None of it is hidden from his penetrating gaze. Now there are two common ditches in understanding and responding to these kinds of events. One is to assume that when something bad happens to people, it's the result of some sin in their life or nation's. And Jesus strongly rebukes that when the disciples fell into this error on a couple of occasions. And you can read about those accounts in the opening of John 9 or Luke 13.
The book of Job, of course, is also a correction to this erroneous way of thinking. But the other error, equally misguided and wrong, is to assume that There is no connection between sickness and our sins. To think that our physical well-being is entirely disconnected from our spiritual well-being. We know because the Bible says that because God loves his children, he chastens them when they go astray to remind us to obey. And Sometimes that chastening involves sickness in the physical body.
Sometimes that's that chastening also involves nations and entire continents. And so it's a sign of spiritual blindness and of a hard heart to be entirely indifferent to a possible need for repentance in the face of God's chastening through sickness, whether that's on a personal level or on a national level or on a global level. And that was the error into which the church in Isaiah's day had fallen. Verses five and six that we just read describe the health of the people of the land, both their spiritual health and their physical health. Concerning their spiritual health, Isaiah told them, you have been insensitive to the Lord's chastening.
The Lord has chastened you with sickness and you have refused to even acknowledge that there's a problem instead you have rebelled even more and that's a terrifying condition to be in insensitive to the Lord's corrections because to despise God's affliction is to despise God. To be insensitive to His chastening and to His corrections is to despise Him. And to despise God is to make light of our sin. And Hebrews 12, verse five specifically admonishes us not to despise the Lord's correction. And so when Isaiah asked, Why should you be stricken again?
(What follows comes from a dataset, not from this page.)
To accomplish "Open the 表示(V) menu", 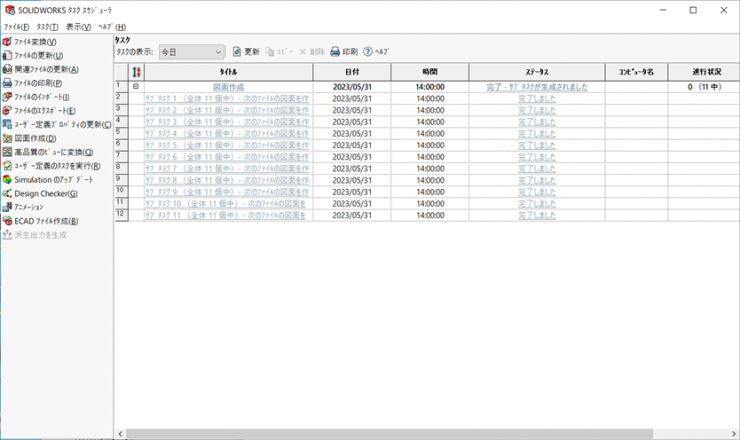I will coord(78,26).
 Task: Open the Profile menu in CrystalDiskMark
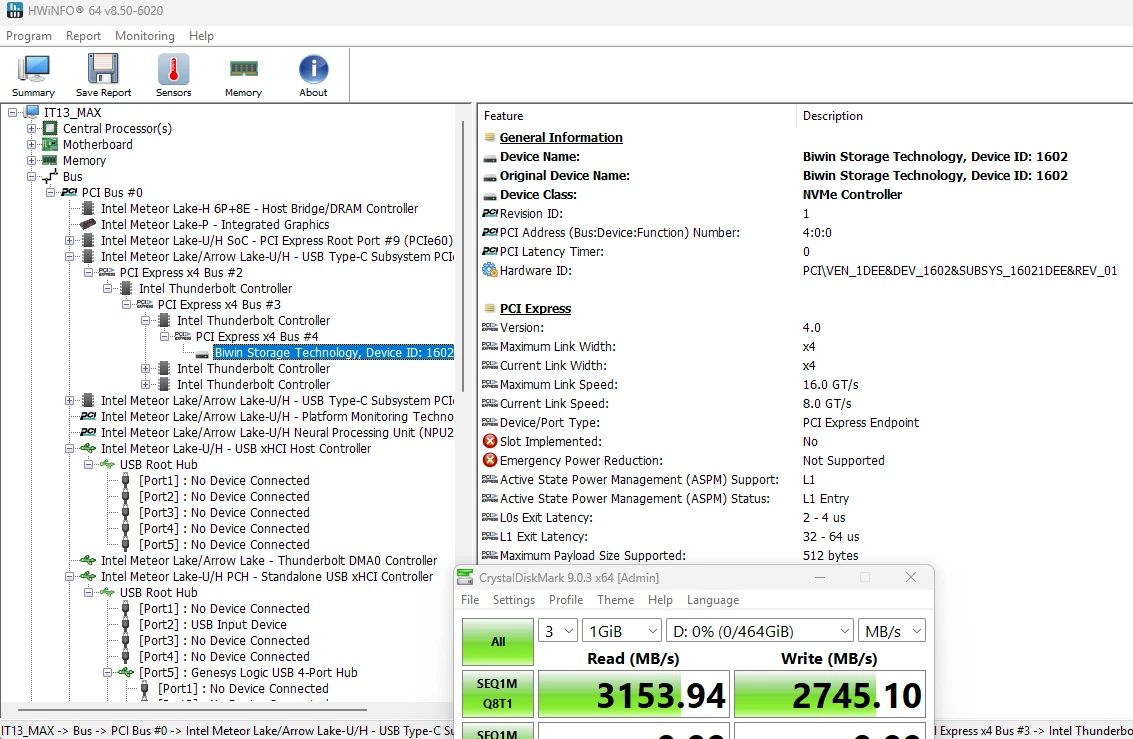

He is not asking what's the point of more chastening you refuse to acknowledge or receive the chastening you have already received and are becoming more rebellious. He's saying you're insensitive to God's chastening. God's chastening is not defeated because we are insensitive to it. Resisting the Lord's correction only leads to further correction, not less. And so in saying why should you be stricken again, Isaiah is saying, why do you keep bringing more chastening on yourselves?
If you would just repent and turn from your rebellion, you could be healed instead of receiving more correction. See, as that common saying goes, the first step in solving any problem is recognizing that there is a problem that And so the biggest obstacle to repentance is the belief that you have done nothing wrong, nothing that needs to be repented of. Jesus said it's those who are well, those who are well have no need of a physician. It's those who, those who don't think they are sick, don't seek to be healed. It's only those who acknowledge their illness that seek help and can be healed.
And Isaiah describes their physical condition in the second half of verses five and in verse six. He says the whole head is sick and the whole heart faints there is not any part that is unaffected by disease. The head refers to physical sickness. It's part of the body. The heart refers here to a mental weakness.
To say their heart is faint is to say they've become discouraged and they're giving up instead of persevering and to give up is to long to no longer care to no longer strive in the spiritual battle that we are in. Hebrews 12 five that we just looked at this not only admonishes us not to despise the Lord's correction. You remember it also admonishes not us not to faint when we are rebuked by God, not to give up and to cease to strive. Jesus said in Luke 13, 24, strive, strive to enter through the narrow gate. And Paul said of himself in Acts 24, when he was speaking to those Ephesian elders, I myself always strive to have a conscience without offense toward God and man.
To the Colossians, Paul said that he was striving according to God's working in him to present every man perfect or complete in Christ. And Paul begged the Romans in Romans 15 to strive together with him in prayer to God by the power of the Lord Jesus Christ and through the love of the Spirit for Him. Strive together in prayer for Him. So do not faint. Do not become discouraged when when the Lord chastens us.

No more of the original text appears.